[Stored data entries]
'''

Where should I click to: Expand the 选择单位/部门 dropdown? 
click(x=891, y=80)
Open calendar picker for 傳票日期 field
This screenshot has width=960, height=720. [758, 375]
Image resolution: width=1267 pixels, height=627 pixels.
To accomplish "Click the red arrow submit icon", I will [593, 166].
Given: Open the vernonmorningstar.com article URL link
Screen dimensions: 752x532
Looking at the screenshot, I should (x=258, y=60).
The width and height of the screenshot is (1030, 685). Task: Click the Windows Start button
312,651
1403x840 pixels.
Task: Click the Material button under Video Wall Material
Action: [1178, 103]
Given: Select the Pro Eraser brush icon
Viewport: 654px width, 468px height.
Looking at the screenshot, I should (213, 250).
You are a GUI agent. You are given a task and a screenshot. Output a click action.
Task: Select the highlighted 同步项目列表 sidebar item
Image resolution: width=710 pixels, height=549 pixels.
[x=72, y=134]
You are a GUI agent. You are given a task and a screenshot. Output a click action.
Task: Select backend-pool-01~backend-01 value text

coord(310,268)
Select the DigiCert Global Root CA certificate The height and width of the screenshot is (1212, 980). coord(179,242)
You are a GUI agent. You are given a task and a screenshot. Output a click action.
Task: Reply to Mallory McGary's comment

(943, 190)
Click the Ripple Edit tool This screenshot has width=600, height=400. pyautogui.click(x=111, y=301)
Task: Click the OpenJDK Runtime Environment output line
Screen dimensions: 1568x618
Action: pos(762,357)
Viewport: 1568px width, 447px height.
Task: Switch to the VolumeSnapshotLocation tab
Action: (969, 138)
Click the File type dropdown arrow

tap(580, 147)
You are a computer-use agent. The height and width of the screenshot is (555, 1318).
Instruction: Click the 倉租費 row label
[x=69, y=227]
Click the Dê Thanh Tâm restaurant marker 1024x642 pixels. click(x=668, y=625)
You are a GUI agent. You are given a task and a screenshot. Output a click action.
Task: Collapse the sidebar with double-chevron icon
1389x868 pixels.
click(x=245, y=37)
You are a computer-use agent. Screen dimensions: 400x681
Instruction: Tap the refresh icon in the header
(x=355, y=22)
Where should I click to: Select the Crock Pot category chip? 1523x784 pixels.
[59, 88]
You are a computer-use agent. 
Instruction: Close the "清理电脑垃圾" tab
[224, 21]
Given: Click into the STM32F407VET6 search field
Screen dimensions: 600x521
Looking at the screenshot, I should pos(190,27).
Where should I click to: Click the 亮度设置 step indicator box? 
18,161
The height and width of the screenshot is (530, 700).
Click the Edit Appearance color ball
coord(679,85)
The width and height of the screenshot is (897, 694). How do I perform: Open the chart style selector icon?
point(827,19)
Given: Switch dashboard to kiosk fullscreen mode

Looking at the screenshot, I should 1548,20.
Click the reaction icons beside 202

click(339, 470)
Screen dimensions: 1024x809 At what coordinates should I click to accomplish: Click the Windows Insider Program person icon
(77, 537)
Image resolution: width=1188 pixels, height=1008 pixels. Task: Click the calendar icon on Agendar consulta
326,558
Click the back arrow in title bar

'''

__Assignment__:
Above are the records; copy all of them exactly.

__Output of the task__:
Where should I click to: Expand the 选择单位/部门 dropdown? 
click(x=891, y=80)
Open calendar picker for 傳票日期 field
This screenshot has width=960, height=720. [758, 375]
Image resolution: width=1267 pixels, height=627 pixels.
To accomplish "Click the red arrow submit icon", I will [593, 166].
Given: Open the vernonmorningstar.com article URL link
Screen dimensions: 752x532
Looking at the screenshot, I should (x=258, y=60).
The width and height of the screenshot is (1030, 685). Task: Click the Windows Start button
312,651
1403x840 pixels.
Task: Click the Material button under Video Wall Material
Action: [1178, 103]
Given: Select the Pro Eraser brush icon
Viewport: 654px width, 468px height.
Looking at the screenshot, I should (213, 250).
You are a GUI agent. You are given a task and a screenshot. Output a click action.
Task: Select the highlighted 同步项目列表 sidebar item
Image resolution: width=710 pixels, height=549 pixels.
[x=72, y=134]
You are a GUI agent. You are given a task and a screenshot. Output a click action.
Task: Select backend-pool-01~backend-01 value text

coord(310,268)
Select the DigiCert Global Root CA certificate The height and width of the screenshot is (1212, 980). coord(179,242)
You are a GUI agent. You are given a task and a screenshot. Output a click action.
Task: Reply to Mallory McGary's comment

(943, 190)
Click the Ripple Edit tool This screenshot has width=600, height=400. pyautogui.click(x=111, y=301)
Task: Click the OpenJDK Runtime Environment output line
Screen dimensions: 1568x618
Action: pos(762,357)
Viewport: 1568px width, 447px height.
Task: Switch to the VolumeSnapshotLocation tab
Action: (969, 138)
Click the File type dropdown arrow

tap(580, 147)
You are a computer-use agent. The height and width of the screenshot is (555, 1318).
Instruction: Click the 倉租費 row label
[x=69, y=227]
Click the Dê Thanh Tâm restaurant marker 1024x642 pixels. click(x=668, y=625)
You are a GUI agent. You are given a task and a screenshot. Output a click action.
Task: Collapse the sidebar with double-chevron icon
1389x868 pixels.
click(x=245, y=37)
You are a computer-use agent. Screen dimensions: 400x681
Instruction: Tap the refresh icon in the header
(x=355, y=22)
Where should I click to: Select the Crock Pot category chip? 1523x784 pixels.
[59, 88]
You are a computer-use agent. 
Instruction: Close the "清理电脑垃圾" tab
[224, 21]
Given: Click into the STM32F407VET6 search field
Screen dimensions: 600x521
Looking at the screenshot, I should pos(190,27).
Where should I click to: Click the 亮度设置 step indicator box? 
18,161
The height and width of the screenshot is (530, 700).
Click the Edit Appearance color ball
coord(679,85)
The width and height of the screenshot is (897, 694). How do I perform: Open the chart style selector icon?
point(827,19)
Given: Switch dashboard to kiosk fullscreen mode

Looking at the screenshot, I should 1548,20.
Click the reaction icons beside 202

click(339, 470)
Screen dimensions: 1024x809 At what coordinates should I click to accomplish: Click the Windows Insider Program person icon
(77, 537)
Image resolution: width=1188 pixels, height=1008 pixels. Task: Click the calendar icon on Agendar consulta
326,558
Click the back arrow in title bar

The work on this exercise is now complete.